### Given problem
Extract the following lines, copying every one of them character for character without any change.

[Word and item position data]
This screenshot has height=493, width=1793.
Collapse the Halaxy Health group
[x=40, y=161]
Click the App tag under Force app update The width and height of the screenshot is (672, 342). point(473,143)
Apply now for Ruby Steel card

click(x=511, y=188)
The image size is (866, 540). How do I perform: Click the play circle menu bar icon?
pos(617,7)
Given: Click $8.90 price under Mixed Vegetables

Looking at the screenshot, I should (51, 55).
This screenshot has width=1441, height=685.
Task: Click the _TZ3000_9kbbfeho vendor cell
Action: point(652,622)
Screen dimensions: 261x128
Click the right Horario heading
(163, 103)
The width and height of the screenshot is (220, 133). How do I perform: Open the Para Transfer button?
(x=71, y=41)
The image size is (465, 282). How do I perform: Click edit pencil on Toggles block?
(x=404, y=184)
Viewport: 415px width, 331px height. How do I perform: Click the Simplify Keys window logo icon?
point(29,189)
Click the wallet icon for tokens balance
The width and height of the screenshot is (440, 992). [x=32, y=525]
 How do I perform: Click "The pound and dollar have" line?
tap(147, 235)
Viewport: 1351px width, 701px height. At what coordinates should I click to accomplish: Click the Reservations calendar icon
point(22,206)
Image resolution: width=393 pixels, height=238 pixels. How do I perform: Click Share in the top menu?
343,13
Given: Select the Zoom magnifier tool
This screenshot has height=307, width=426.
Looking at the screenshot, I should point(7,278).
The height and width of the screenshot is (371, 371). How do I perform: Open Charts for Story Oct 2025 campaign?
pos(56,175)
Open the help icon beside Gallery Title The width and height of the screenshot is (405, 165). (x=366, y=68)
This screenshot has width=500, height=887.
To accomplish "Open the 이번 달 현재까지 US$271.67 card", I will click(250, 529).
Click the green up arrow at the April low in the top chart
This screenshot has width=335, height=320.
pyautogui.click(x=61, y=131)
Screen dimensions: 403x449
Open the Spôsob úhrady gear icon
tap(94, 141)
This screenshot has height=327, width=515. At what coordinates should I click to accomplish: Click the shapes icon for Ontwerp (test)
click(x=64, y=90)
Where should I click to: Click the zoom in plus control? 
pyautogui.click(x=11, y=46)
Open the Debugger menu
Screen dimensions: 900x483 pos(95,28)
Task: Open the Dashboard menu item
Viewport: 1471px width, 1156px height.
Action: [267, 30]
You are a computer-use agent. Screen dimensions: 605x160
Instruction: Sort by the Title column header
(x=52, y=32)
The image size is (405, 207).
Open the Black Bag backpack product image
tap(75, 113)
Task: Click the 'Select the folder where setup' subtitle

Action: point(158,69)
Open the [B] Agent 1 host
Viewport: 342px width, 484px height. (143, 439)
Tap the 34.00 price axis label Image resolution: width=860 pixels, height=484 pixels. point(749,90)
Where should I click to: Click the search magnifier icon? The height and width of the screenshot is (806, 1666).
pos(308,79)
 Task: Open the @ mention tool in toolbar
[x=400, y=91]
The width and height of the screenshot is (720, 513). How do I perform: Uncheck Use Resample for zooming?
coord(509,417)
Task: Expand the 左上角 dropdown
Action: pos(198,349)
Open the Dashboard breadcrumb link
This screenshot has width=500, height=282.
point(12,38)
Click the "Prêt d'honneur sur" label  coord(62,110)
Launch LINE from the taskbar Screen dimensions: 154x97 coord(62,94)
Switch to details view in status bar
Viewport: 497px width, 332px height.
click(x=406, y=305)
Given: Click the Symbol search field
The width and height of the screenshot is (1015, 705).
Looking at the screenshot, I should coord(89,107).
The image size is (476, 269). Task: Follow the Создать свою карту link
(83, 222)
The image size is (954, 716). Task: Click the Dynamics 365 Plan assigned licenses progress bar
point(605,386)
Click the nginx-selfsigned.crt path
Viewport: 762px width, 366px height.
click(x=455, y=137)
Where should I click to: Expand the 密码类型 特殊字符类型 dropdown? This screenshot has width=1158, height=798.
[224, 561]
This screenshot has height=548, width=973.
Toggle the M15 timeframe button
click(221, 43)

### Exercise result
This screenshot has height=493, width=1793.
Collapse the Halaxy Health group
[x=40, y=161]
Click the App tag under Force app update The width and height of the screenshot is (672, 342). point(473,143)
Apply now for Ruby Steel card

click(x=511, y=188)
The image size is (866, 540). How do I perform: Click the play circle menu bar icon?
pos(617,7)
Given: Click $8.90 price under Mixed Vegetables

Looking at the screenshot, I should (51, 55).
This screenshot has width=1441, height=685.
Task: Click the _TZ3000_9kbbfeho vendor cell
Action: point(652,622)
Screen dimensions: 261x128
Click the right Horario heading
(163, 103)
The width and height of the screenshot is (220, 133). How do I perform: Open the Para Transfer button?
(x=71, y=41)
The image size is (465, 282). How do I perform: Click edit pencil on Toggles block?
(x=404, y=184)
Viewport: 415px width, 331px height. How do I perform: Click the Simplify Keys window logo icon?
point(29,189)
Click the wallet icon for tokens balance
The width and height of the screenshot is (440, 992). [x=32, y=525]
 How do I perform: Click "The pound and dollar have" line?
tap(147, 235)
Viewport: 1351px width, 701px height. At what coordinates should I click to accomplish: Click the Reservations calendar icon
point(22,206)
Image resolution: width=393 pixels, height=238 pixels. How do I perform: Click Share in the top menu?
343,13
Given: Select the Zoom magnifier tool
This screenshot has height=307, width=426.
Looking at the screenshot, I should point(7,278).
The height and width of the screenshot is (371, 371). How do I perform: Open Charts for Story Oct 2025 campaign?
pos(56,175)
Open the help icon beside Gallery Title The width and height of the screenshot is (405, 165). (x=366, y=68)
This screenshot has width=500, height=887.
To accomplish "Open the 이번 달 현재까지 US$271.67 card", I will click(250, 529).
Click the green up arrow at the April low in the top chart
This screenshot has width=335, height=320.
pyautogui.click(x=61, y=131)
Screen dimensions: 403x449
Open the Spôsob úhrady gear icon
tap(94, 141)
This screenshot has height=327, width=515. At what coordinates should I click to accomplish: Click the shapes icon for Ontwerp (test)
click(x=64, y=90)
Where should I click to: Click the zoom in plus control? 
pyautogui.click(x=11, y=46)
Open the Debugger menu
Screen dimensions: 900x483 pos(95,28)
Task: Open the Dashboard menu item
Viewport: 1471px width, 1156px height.
Action: [267, 30]
You are a computer-use agent. Screen dimensions: 605x160
Instruction: Sort by the Title column header
(x=52, y=32)
The image size is (405, 207).
Open the Black Bag backpack product image
tap(75, 113)
Task: Click the 'Select the folder where setup' subtitle

Action: point(158,69)
Open the [B] Agent 1 host
Viewport: 342px width, 484px height. (143, 439)
Tap the 34.00 price axis label Image resolution: width=860 pixels, height=484 pixels. point(749,90)
Where should I click to: Click the search magnifier icon? The height and width of the screenshot is (806, 1666).
pos(308,79)
 Task: Open the @ mention tool in toolbar
[x=400, y=91]
The width and height of the screenshot is (720, 513). How do I perform: Uncheck Use Resample for zooming?
coord(509,417)
Task: Expand the 左上角 dropdown
Action: pos(198,349)
Open the Dashboard breadcrumb link
This screenshot has width=500, height=282.
point(12,38)
Click the "Prêt d'honneur sur" label  coord(62,110)
Launch LINE from the taskbar Screen dimensions: 154x97 coord(62,94)
Switch to details view in status bar
Viewport: 497px width, 332px height.
click(x=406, y=305)
Given: Click the Symbol search field
The width and height of the screenshot is (1015, 705).
Looking at the screenshot, I should coord(89,107).
The image size is (476, 269). Task: Follow the Создать свою карту link
(83, 222)
The image size is (954, 716). Task: Click the Dynamics 365 Plan assigned licenses progress bar
point(605,386)
Click the nginx-selfsigned.crt path
Viewport: 762px width, 366px height.
click(x=455, y=137)
Where should I click to: Expand the 密码类型 特殊字符类型 dropdown? This screenshot has width=1158, height=798.
[224, 561]
This screenshot has height=548, width=973.
Toggle the M15 timeframe button
click(221, 43)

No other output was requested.